------ Selected passage

I am working with the R programming language. I am trying to scrape the following website: https://en.wikipedia.org/wiki/List_of_unincorporated_communities_in_Ontario
I tried the code below:
library(rvest)
url<-"https://en.wikipedia.org/wiki/List_of_unincorporated_communities_in_Ontario"
page <-read_html(url)
#find the div tab of class=one_third
b = page %>% html_nodes("li")
This seems to have produced some result, but I am not sure what to do with this.
Ideally, I would like the final results to look something like this:
id names
1 Aberdeen
2 Grey County
3 Aberdeen
4 Prescott and Russell County
5 Aberfeldy
... ...
6 Babys Point
7 Baddow
8 Baden
... ......
Can someone please show me how to do this?
Thanks!
CodePudding user response:
You can find the appropriate names as anchor elements nested within list elements using css or xpath selectors. Then, extract these using html_text
. Here's a full reprex:
library(rvest)
result <- "https://en.wikipedia.org/wiki/" %>%
paste0("List_of_unincorporated_communities_in_Ontario") %>%
read_html %>%
html_elements(xpath = '//ul/li/a') %>%
html_text() %>%
`[`(-(1:29)) %>%
as.data.frame() %>%
setNames('Community')
head(result, 10)
#> Community
#> 1 10th Line Shore
#> 2 Aberdeen, Grey County
#> 3 Aberdeen, Prescott and Russell County
#> 4 Aberfeldy
#> 5 Aberfoyle
#> 6 Abingdon
#> 7 Abitibi 70
#> 8 Abitibi Canyon
#> 9 Aboyne
#> 10 Acanthus
Created on 2022-09-15 with reprex v2.0.2

------------
------ Listed records

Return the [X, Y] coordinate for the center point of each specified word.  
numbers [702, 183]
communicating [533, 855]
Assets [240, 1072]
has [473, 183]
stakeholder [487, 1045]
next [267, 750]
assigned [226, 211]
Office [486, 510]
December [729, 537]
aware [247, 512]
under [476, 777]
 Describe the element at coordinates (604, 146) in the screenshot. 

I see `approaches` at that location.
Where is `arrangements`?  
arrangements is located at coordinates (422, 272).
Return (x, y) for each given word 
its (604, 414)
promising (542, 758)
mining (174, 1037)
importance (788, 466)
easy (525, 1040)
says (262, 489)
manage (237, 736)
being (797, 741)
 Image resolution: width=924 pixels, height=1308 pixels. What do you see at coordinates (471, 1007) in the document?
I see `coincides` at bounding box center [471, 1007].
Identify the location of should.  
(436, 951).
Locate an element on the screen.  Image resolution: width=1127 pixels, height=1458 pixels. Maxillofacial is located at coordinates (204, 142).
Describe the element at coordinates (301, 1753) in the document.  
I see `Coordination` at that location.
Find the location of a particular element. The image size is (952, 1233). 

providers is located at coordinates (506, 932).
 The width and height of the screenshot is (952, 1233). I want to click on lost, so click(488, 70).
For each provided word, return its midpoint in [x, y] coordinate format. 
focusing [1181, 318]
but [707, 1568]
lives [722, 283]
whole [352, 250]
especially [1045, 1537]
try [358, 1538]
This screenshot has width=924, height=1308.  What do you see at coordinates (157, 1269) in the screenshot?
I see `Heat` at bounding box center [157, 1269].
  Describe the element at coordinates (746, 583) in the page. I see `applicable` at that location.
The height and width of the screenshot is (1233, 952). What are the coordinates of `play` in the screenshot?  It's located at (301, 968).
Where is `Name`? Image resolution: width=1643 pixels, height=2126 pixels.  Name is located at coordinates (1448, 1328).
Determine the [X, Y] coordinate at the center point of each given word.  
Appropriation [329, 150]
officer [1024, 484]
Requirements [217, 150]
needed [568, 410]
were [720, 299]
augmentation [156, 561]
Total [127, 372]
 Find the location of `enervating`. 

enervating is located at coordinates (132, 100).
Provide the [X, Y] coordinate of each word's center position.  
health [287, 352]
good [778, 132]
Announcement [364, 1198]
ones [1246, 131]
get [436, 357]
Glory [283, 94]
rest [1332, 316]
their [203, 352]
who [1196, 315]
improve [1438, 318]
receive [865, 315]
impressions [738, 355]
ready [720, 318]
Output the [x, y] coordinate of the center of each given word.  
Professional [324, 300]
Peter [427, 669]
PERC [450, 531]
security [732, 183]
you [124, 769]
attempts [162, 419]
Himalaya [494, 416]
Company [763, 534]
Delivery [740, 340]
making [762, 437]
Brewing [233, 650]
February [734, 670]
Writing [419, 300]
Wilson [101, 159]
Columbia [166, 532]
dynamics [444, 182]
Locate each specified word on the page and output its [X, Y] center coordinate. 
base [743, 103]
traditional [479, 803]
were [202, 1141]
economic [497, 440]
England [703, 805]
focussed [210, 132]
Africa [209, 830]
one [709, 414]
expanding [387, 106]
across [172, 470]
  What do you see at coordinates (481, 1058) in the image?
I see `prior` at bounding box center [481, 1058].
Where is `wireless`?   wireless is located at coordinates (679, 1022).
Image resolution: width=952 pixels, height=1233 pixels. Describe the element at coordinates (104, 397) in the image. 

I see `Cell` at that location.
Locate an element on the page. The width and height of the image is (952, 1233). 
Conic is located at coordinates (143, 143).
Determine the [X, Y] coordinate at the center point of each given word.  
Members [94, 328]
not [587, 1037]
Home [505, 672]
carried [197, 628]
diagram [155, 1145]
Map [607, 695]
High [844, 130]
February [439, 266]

------------

Objective
In the R web-scraping thread above, which function does the reply use to pull out the community names as text?

Correct answer
html_text()